Von wegen Sparflamme

von Redaktion

„Griffige“ Kandahar als letzter Test vor der WM – Ferstl verpokert sich

VON CHRISTIAN FELLNER

Garmisch-Partenkirchen – Ein paar Befürchtungen hatte es im Vorfeld des Garmisch-Partenkirchner Herren-Weltcups schon gegeben. Was würden die Stars der Szene machen? Nach der Knochenmühle von Kitzbühel? Pause bis zur WM, die bereits am Dienstag für die Speedfahrer mit dem ersten Abfahrtstraining beginnt? Oder doch der Abstecher zum Klassiker?

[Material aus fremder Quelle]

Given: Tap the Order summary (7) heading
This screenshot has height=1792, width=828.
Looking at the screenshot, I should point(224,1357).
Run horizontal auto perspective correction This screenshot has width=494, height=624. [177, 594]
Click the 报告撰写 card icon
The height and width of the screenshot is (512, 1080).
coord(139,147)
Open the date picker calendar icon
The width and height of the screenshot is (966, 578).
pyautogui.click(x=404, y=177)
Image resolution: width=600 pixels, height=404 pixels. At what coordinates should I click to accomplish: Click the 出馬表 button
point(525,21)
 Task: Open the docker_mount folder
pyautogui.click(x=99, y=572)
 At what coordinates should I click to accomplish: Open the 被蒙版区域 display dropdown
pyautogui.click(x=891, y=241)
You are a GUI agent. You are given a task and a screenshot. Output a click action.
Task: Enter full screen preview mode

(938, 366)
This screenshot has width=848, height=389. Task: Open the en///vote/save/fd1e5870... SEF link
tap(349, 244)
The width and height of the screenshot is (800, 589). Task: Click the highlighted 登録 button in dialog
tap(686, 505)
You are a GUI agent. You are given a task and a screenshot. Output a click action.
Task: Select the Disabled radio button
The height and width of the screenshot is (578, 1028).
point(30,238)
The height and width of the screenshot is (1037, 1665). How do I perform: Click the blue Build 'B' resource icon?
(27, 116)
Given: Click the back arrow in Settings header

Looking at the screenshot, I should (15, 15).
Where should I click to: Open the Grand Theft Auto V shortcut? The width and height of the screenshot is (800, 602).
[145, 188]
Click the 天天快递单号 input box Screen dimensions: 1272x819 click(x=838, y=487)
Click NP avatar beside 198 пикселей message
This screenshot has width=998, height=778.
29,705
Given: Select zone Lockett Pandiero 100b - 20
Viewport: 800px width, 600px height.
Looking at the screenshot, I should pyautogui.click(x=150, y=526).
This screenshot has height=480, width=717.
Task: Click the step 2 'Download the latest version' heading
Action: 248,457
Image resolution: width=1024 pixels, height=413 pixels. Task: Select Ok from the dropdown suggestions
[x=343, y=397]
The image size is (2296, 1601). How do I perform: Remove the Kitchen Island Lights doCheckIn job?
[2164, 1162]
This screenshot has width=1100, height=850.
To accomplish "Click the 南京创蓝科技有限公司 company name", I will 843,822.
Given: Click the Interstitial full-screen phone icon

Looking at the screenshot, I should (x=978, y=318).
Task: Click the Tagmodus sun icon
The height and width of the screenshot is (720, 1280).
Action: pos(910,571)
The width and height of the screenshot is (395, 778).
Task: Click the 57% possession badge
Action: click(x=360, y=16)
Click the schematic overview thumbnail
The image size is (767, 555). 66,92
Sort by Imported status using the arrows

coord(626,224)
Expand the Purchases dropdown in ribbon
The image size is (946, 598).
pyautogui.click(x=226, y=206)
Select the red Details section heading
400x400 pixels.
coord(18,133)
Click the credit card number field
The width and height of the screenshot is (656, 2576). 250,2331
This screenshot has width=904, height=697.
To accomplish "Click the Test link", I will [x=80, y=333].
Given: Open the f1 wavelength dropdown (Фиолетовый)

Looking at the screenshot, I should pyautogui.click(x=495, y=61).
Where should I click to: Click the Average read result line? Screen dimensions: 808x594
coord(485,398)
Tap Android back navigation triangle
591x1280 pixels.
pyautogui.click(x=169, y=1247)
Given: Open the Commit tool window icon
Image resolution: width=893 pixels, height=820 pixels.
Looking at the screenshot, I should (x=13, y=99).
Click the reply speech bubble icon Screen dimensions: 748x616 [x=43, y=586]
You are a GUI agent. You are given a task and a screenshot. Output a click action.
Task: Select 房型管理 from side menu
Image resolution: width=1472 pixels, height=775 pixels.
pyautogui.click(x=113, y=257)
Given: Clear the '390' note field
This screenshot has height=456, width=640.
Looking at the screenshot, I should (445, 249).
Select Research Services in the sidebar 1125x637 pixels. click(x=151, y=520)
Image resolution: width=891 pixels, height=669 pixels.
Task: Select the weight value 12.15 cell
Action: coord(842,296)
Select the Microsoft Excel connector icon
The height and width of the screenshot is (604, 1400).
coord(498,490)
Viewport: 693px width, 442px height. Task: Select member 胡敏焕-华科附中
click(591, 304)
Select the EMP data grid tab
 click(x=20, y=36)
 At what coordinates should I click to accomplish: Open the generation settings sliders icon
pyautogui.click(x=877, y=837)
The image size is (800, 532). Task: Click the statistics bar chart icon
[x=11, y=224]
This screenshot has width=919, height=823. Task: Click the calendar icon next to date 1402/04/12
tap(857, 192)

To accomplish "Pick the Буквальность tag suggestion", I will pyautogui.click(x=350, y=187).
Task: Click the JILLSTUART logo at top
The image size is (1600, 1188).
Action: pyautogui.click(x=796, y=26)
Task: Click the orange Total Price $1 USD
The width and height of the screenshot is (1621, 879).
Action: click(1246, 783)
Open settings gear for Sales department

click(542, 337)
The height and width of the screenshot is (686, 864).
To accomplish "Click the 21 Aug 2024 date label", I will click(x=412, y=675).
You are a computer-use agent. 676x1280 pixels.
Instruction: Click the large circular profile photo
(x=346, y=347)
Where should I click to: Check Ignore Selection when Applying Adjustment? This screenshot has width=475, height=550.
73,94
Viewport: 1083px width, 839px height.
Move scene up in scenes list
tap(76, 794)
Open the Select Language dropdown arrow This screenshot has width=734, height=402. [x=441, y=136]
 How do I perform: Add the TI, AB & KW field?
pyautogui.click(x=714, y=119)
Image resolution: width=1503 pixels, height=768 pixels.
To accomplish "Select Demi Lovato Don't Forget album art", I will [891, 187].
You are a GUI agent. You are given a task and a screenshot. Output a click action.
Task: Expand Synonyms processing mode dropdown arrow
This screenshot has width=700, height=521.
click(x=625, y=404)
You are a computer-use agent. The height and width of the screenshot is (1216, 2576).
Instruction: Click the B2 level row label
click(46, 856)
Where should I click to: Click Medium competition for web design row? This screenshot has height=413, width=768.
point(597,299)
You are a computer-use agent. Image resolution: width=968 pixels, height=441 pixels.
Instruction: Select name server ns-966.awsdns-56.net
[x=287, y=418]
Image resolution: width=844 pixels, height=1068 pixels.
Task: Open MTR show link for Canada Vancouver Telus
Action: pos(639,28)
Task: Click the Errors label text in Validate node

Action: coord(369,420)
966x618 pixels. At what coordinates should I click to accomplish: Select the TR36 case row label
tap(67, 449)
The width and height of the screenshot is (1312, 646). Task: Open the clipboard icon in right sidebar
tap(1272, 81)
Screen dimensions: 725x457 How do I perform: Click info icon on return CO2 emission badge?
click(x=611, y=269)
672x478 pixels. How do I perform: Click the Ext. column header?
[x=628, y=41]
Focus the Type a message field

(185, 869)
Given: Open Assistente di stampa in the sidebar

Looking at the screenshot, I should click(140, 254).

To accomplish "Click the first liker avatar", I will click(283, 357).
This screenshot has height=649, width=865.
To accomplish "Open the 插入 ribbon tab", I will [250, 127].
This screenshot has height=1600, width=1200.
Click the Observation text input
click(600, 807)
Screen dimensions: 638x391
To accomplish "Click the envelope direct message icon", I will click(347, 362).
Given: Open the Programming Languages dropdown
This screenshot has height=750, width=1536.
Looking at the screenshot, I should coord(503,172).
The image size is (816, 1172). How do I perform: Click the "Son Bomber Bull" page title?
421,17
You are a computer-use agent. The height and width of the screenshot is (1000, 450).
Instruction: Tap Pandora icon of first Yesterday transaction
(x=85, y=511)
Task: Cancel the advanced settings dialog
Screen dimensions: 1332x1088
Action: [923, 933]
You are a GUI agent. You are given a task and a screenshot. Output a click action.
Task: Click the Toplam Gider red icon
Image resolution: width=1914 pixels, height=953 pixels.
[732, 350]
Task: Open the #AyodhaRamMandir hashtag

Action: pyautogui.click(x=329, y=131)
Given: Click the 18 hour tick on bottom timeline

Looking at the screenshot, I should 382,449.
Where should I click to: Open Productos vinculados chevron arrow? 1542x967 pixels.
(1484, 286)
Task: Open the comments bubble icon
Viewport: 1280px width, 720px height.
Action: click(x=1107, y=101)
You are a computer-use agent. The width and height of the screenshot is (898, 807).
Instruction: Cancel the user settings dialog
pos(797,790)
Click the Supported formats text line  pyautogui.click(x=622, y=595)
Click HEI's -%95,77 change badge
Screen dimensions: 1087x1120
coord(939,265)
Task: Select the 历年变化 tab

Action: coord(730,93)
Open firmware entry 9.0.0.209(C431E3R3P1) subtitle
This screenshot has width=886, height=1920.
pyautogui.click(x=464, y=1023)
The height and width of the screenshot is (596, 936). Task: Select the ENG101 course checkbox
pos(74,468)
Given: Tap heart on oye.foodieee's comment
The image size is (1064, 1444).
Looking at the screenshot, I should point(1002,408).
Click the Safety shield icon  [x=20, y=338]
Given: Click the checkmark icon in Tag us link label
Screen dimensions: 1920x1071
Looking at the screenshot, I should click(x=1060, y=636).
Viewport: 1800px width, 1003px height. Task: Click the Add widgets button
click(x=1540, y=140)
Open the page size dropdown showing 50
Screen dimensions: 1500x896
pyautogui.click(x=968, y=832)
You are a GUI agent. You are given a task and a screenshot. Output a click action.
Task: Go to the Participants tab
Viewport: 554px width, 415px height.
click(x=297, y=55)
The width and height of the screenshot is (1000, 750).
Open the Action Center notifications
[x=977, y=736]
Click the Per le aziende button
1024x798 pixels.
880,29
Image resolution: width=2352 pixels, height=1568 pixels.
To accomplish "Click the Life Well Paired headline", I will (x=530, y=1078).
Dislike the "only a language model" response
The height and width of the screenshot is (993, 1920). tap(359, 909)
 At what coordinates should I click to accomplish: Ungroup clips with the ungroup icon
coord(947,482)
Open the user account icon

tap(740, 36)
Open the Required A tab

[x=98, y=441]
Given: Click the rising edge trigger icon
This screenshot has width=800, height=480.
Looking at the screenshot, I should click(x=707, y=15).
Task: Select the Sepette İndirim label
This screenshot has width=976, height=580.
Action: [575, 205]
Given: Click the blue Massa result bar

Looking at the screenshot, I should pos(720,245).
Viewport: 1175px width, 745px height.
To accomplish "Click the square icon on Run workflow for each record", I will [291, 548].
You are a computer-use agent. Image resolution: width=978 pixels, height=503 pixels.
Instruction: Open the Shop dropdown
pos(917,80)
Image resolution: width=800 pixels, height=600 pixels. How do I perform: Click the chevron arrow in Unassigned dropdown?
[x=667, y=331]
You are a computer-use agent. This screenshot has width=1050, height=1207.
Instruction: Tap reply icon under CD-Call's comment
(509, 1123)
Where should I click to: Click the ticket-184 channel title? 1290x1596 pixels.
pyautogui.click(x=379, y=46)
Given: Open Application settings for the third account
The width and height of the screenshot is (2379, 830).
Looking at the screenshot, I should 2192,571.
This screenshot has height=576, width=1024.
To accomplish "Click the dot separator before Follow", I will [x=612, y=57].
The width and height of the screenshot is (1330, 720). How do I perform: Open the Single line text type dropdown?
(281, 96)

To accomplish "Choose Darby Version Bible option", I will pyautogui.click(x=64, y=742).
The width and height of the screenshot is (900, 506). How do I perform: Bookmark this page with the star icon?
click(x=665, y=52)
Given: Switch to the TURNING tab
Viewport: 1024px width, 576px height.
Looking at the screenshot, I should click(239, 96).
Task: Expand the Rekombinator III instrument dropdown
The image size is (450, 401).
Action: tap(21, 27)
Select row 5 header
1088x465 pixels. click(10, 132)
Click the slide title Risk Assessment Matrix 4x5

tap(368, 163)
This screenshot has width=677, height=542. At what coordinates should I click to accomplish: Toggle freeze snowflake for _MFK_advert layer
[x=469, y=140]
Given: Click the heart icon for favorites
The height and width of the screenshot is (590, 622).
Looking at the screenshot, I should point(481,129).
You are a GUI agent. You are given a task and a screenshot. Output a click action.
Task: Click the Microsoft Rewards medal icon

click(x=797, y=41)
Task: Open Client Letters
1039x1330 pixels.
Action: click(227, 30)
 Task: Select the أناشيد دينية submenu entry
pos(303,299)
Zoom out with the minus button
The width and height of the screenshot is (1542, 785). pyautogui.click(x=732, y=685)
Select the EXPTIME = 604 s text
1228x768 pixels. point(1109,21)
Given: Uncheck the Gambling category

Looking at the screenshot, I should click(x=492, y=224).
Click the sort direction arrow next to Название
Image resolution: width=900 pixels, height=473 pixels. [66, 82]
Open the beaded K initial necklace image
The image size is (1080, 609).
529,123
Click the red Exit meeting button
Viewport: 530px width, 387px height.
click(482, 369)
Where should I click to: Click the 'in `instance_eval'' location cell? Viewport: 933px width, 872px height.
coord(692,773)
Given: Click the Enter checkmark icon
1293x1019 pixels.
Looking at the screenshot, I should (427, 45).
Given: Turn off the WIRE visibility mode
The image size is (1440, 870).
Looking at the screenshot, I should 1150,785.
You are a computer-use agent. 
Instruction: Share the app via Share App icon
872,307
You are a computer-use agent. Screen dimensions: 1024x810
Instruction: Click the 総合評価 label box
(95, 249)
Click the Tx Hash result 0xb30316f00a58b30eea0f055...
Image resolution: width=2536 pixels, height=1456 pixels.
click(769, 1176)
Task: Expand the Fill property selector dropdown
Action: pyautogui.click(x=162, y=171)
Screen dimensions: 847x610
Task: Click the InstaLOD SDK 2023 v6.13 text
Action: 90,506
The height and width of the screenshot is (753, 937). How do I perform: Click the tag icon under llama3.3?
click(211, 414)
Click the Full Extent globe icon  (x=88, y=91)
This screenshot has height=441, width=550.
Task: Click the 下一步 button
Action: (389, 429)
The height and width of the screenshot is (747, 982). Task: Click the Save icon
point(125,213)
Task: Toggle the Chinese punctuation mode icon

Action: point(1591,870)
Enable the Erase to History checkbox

Fast alle wählten die zweite Variante. Aufatmen also unter der Alpspitze. Die Rennen auf der Kandahar werden kein B-Weltcup, kein Spektakel auf Sparflamme. Bis auf Aksel Lund Svindal sind die besten Abfahrer der Welt da, um es mit der Kandahar aufzunehmen. Aber der hatte ja bereits Kitzbühel ausgelassen. „Es gibt auch 100 Punkte, und das Rennen ist wichtig für den Weltcup“, sagt etwa der Südtiroler Dominik Paris, aktuell Zweiter im Abfahrtsklassement hinter dem Schweizer Beat Feuz. Die kleine Kugel hat er lange nicht aufgegeben. „Es gibt kein Taktieren, Weltcup ist immer 100 Prozent Vollgas.“ Das sieht der Kontrahent nicht anders. „Schlussendlich ist das ein Weltcup und sicher kein einfacher. Wir sind vielleicht nicht auf der schwierigsten Strecke wie in Kitzbühel, aber vielleicht auf der strengsten ohne Licht, komplett am Schattenhang. Da heißt es, auf der Hut zu sein.“

Das erste Training gestern Mittag verlief nach Wunsch. Kein Sturz, kein Drama, kein Ärger. Fast mal etwas Neues in dieser Saison, die bis dato von Scherereien und Verletzungen übersät war. Fast eine gesamte Startgruppe fehlt mittlerweile. Neben Svindal Namen wie Kjetil Jansrud, Max Franz, Patrik Kueng, Erik Guay – Letztere haben sogar ihre Karriere vorzeitig beendet – oder eben die Deutschen Thomas Dreßen und Andreas Sander.

Tragik in einem Sport, der „seriös hinterfragt gehört“, sagt der ehemalige Athletensprecher Hannes Reichelt, der sein Amt auch aus Frust heraus abgegeben hat. „Das ist die Aufgabe der sehr gescheiten Leute bei der FIS. Wenn sie Fragen haben, dürfen sie das gerne kommen, aber sie tun es ja nicht.“ Renndirektor Markus Waldner war zum Auftakt des Weltcups in Garmisch-Partenkirchen nur froh, dass die Rennläufer „mal wieder auf Schnee fahren dürfen, nicht auf Eis. Die letzten Strecken waren wie Eislaufpisten“.

Ein Eindruck, denn die Sportler bestätigten. „Sehr griffig“ lautet die einhellige Meinung. Noch ein wenig aggressiv aufgrund des Neuschnees im oberen Teil, „insgesamt aber sehr, sehr gut präpariert“, fasst Josef Ferstl zusammen. Der ließ es im ersten Training nach seiner Streif-Sensation ruhig angehen. Ungewollt. „Ich habe mit dem Material ein wenig experimentiert“, räumt er ein. Und daneben gelangt. Er versuchte es mit dem Setup von Kitzbühel. „Geht nicht.“ Der Schuh muss in einem anderen Winkel auf den Ski, klärt er auf. Dann soll’s zeitlich wieder deutlich besser ausschauen. Ein Heimsieg – das wär’s natürlich. „Aber ich denke nicht, dass ich bereits ein Seriensieger bin. Ich bin jung, das kommt vielleicht noch.“ Nachdem Thomas Dreßen und er aber beide den Olymp von Kitzbühel bestiegen haben, reizt so ein Sieg daheim schon auch. „Wenn ich würfeln könnte, dann würde ich gerne hier gewinnen.“

Vorher muss er aber runterfahren. Die Bestmarke im ersten Training setzte der Norweger Aleksander Aamodt Kilde – der Sieger von 2016. Viel wert dürfte die Zeit aber nicht sein, da viele Rennläufer wie auch Christof Innerhofer lediglich eine „Besichtigungsfahrt“ absolvierten und von der engen Kurssetzung durchaus überrascht waren.